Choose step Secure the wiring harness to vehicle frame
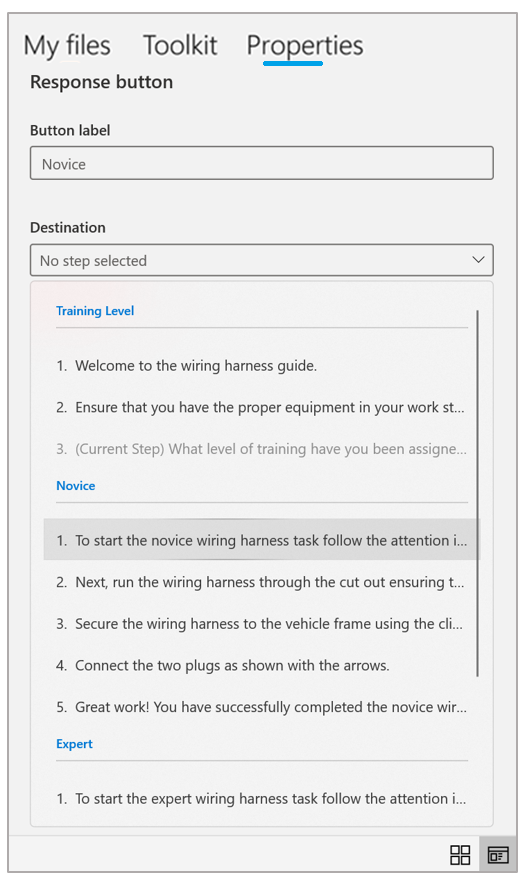This screenshot has height=880, width=524. tap(262, 624)
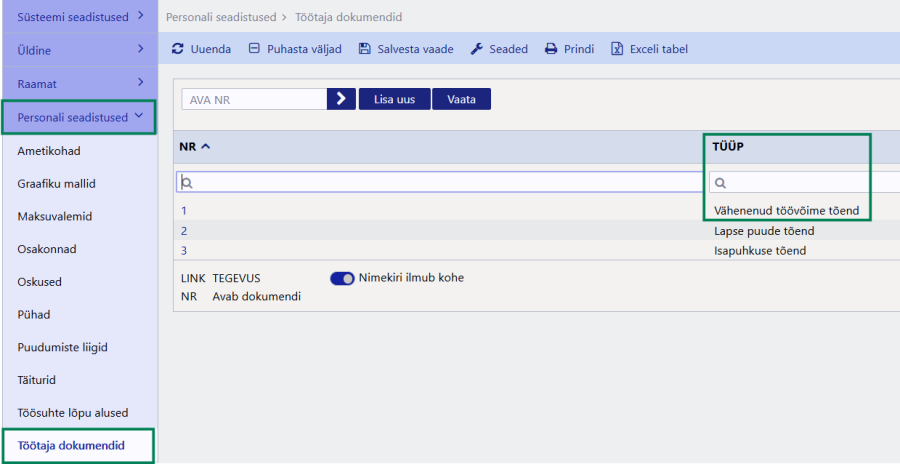Expand the Raamat sidebar section
The height and width of the screenshot is (464, 900).
[x=140, y=82]
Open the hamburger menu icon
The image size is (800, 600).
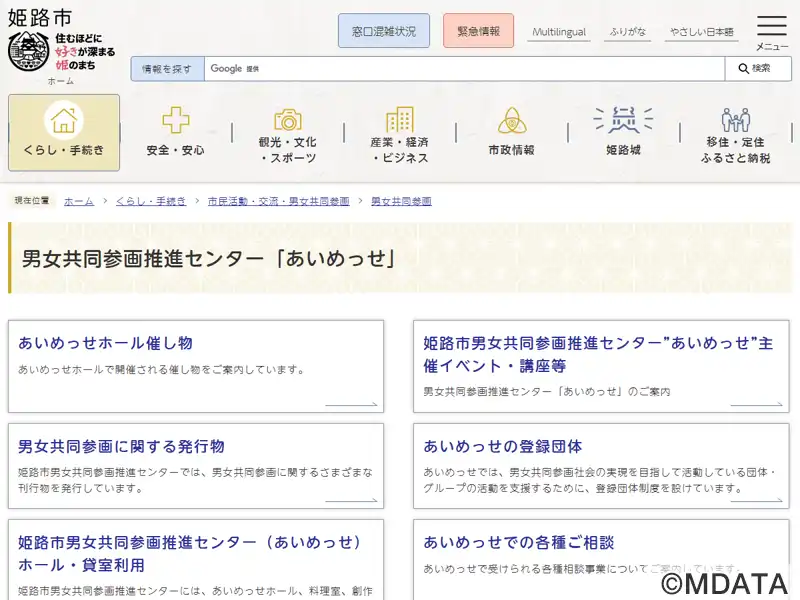(x=771, y=27)
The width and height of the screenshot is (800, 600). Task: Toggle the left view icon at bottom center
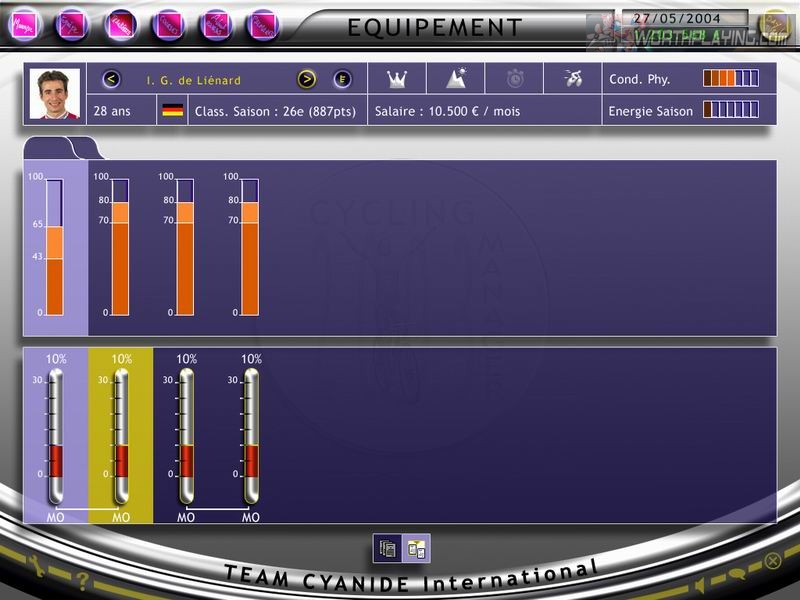[387, 548]
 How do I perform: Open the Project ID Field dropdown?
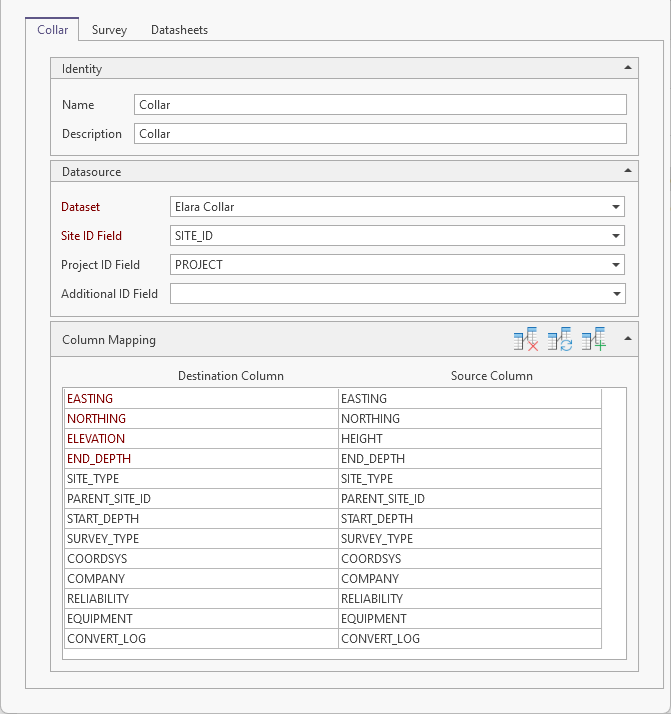click(614, 265)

____

■ WHAT TO PRODUCE: Each entry should be copied exactly as written, though any pictures stay out.

■ COMPLETED EXERCISE:
Choose step Secure the wiring harness to vehicle frame
This screenshot has height=880, width=524. tap(262, 624)
Expand the Raamat sidebar section
The height and width of the screenshot is (464, 900).
[x=140, y=82]
Open the hamburger menu icon
The image size is (800, 600).
(x=771, y=27)
The width and height of the screenshot is (800, 600). Task: Toggle the left view icon at bottom center
[387, 548]
 How do I perform: Open the Project ID Field dropdown?
click(614, 265)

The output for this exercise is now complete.